Start of MATERIAL SHOWN

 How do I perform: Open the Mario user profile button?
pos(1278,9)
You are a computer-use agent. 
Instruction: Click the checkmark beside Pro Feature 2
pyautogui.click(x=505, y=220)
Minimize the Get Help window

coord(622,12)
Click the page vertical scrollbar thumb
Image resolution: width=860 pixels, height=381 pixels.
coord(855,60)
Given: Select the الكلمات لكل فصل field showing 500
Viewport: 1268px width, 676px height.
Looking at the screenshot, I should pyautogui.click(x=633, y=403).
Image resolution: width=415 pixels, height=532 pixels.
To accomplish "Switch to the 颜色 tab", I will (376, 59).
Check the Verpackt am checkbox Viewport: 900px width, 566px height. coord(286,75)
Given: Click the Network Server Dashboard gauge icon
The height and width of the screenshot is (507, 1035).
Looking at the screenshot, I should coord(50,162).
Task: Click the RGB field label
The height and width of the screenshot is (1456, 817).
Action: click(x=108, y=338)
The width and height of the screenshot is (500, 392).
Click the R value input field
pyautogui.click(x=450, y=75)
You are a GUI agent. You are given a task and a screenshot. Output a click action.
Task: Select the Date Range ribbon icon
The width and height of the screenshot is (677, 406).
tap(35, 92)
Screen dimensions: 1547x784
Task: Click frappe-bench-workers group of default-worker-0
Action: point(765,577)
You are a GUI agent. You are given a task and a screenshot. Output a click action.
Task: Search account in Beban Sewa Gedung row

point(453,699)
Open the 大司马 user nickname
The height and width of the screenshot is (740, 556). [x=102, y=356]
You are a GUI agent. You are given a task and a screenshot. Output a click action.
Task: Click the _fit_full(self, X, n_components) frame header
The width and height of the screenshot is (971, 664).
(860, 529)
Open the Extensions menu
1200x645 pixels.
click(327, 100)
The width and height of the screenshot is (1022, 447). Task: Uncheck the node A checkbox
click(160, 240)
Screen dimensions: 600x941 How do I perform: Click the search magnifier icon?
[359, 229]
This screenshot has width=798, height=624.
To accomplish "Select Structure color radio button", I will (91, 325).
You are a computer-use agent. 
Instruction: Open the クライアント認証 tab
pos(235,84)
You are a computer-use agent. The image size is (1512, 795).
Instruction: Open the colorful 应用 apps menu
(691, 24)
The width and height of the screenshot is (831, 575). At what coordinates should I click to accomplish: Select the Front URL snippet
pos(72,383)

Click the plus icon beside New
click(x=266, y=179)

End of MATERIAL SHOWN

## WORK TASK
All the entries above need to be repeated word for word.

## FINISHED EXERCISE
 How do I perform: Open the Mario user profile button?
pos(1278,9)
You are a computer-use agent. 
Instruction: Click the checkmark beside Pro Feature 2
pyautogui.click(x=505, y=220)
Minimize the Get Help window

coord(622,12)
Click the page vertical scrollbar thumb
Image resolution: width=860 pixels, height=381 pixels.
coord(855,60)
Given: Select the الكلمات لكل فصل field showing 500
Viewport: 1268px width, 676px height.
Looking at the screenshot, I should pyautogui.click(x=633, y=403).
Image resolution: width=415 pixels, height=532 pixels.
To accomplish "Switch to the 颜色 tab", I will (376, 59).
Check the Verpackt am checkbox Viewport: 900px width, 566px height. coord(286,75)
Given: Click the Network Server Dashboard gauge icon
The height and width of the screenshot is (507, 1035).
Looking at the screenshot, I should coord(50,162).
Task: Click the RGB field label
The height and width of the screenshot is (1456, 817).
Action: click(x=108, y=338)
The width and height of the screenshot is (500, 392).
Click the R value input field
pyautogui.click(x=450, y=75)
You are a GUI agent. You are given a task and a screenshot. Output a click action.
Task: Select the Date Range ribbon icon
The width and height of the screenshot is (677, 406).
tap(35, 92)
Screen dimensions: 1547x784
Task: Click frappe-bench-workers group of default-worker-0
Action: point(765,577)
You are a GUI agent. You are given a task and a screenshot. Output a click action.
Task: Search account in Beban Sewa Gedung row

point(453,699)
Open the 大司马 user nickname
The height and width of the screenshot is (740, 556). [x=102, y=356]
You are a GUI agent. You are given a task and a screenshot. Output a click action.
Task: Click the _fit_full(self, X, n_components) frame header
The width and height of the screenshot is (971, 664).
(860, 529)
Open the Extensions menu
1200x645 pixels.
click(327, 100)
The width and height of the screenshot is (1022, 447). Task: Uncheck the node A checkbox
click(160, 240)
Screen dimensions: 600x941 How do I perform: Click the search magnifier icon?
[359, 229]
This screenshot has width=798, height=624.
To accomplish "Select Structure color radio button", I will (91, 325).
You are a computer-use agent. 
Instruction: Open the クライアント認証 tab
pos(235,84)
You are a computer-use agent. The image size is (1512, 795).
Instruction: Open the colorful 应用 apps menu
(691, 24)
The width and height of the screenshot is (831, 575). At what coordinates should I click to accomplish: Select the Front URL snippet
pos(72,383)

Click the plus icon beside New
click(x=266, y=179)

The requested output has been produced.